Por Francisco Ortiz / La Barra Espaciadora
Sin querer sonar pretencioso o esnob, hablar del Gabo y su último viaje hace que se arremolinen mariposas amarillas. Estoy seguro de que así lo sentirán quienes crecieron, como yo, perfumados por esos cañaverales y prados azules de Macondo, en donde convive la realidad con el mito, la fantasía con el deseo y la magia con el sueño.
Es que el Gabo escribió para todos, eso les da bronca a muchos. Sus historias hablan de nuestra gente: cómo viven, cómo piensan y sienten aquellos que habitan por fuera de las ciudades letradas, atrás de esas excluyentes murallas de diccionarios y libros de gramática muertos en estantes.
Quien lo ha leído entenderá su permanente lucha contra las voces que han escrito la historia oficial de América Latina. Cada uno de sus personajes dibuja lo que somos: habitantes de esa patria inmensa de hombres alucinados y mujeres históricas que vivimos atados a nuestras propias ficciones y mitos. Carlos Fuentes se refería al mito como “la seda del tiempo, la consagración de los tiempos, el lugar de cita de la memoria y el deseo, presente común donde todo pueda recomenzar”. Es que eso somos, habitantes que recreamos nuestra realidad “desde los territorios de la ansiedad de nuestros pueblos, desde las fábulas más atesoradas, desde su más común historia”.
«América Latina es el primer productor mundial de imaginación creadora, la materia básica más rica y necesaria del mundo nuevo», decía el Gabo.

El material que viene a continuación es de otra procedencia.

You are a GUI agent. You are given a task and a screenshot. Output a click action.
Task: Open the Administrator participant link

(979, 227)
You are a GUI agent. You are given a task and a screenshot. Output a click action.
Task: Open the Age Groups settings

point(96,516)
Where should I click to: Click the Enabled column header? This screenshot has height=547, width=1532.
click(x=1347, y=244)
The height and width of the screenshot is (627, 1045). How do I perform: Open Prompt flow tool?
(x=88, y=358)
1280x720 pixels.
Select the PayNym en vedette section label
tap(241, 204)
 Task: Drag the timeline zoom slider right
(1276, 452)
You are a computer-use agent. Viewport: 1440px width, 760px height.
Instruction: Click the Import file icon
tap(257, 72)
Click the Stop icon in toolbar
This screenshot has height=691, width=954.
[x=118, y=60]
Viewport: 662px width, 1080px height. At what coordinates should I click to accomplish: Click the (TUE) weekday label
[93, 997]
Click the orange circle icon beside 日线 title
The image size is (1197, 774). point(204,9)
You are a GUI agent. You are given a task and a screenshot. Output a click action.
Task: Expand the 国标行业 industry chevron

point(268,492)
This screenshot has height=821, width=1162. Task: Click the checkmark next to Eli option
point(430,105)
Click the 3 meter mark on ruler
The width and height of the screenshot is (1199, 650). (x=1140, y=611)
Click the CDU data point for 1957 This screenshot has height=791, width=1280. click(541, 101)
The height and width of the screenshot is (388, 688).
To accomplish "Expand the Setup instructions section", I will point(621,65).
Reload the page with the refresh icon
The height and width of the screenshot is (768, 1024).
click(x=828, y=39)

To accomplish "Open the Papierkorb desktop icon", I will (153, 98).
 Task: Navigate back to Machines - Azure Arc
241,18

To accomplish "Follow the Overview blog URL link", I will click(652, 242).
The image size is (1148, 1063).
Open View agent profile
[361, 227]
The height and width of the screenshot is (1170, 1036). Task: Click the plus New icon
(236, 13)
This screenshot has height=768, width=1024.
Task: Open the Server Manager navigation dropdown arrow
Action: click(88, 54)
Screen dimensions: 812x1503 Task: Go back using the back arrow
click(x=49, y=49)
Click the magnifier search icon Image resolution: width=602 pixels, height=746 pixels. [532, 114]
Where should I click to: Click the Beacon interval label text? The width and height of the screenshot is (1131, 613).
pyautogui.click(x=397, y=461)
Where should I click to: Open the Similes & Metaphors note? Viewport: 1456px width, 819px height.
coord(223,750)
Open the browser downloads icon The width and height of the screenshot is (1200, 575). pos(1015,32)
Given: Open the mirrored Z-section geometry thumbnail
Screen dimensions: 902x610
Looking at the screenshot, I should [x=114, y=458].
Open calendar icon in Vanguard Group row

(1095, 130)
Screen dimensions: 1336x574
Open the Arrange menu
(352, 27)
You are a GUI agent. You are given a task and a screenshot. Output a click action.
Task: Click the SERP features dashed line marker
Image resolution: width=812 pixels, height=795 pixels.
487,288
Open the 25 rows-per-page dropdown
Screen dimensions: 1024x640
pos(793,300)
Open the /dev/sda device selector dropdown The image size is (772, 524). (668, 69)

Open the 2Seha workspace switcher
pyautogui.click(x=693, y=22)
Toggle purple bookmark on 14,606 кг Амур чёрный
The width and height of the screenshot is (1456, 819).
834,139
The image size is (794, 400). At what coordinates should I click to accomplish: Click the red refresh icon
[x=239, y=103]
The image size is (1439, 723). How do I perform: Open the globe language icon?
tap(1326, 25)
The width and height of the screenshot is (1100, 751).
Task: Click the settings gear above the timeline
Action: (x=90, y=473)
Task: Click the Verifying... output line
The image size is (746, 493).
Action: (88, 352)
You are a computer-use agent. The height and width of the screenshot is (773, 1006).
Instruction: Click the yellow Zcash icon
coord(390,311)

Es por eso que el realismo mágico se convirtió para nuestra América en una forma cotidiana de tratar su complejidad, contar esos “hechos rigurosamente ciertos que, sin embargo, parecen fantásticos”. ¿No es por eso que a Miguel Ángel Asturias, al Gabo, y años más tarde, a Vargas Llosa –tres exponentes de este género literario- los premiaron con el Nobel de literatura? Solo ahí se entiende por qué el Gabo dijo que “América Latina no quiere ni tiene por qué ser un alfil sin albedrío”.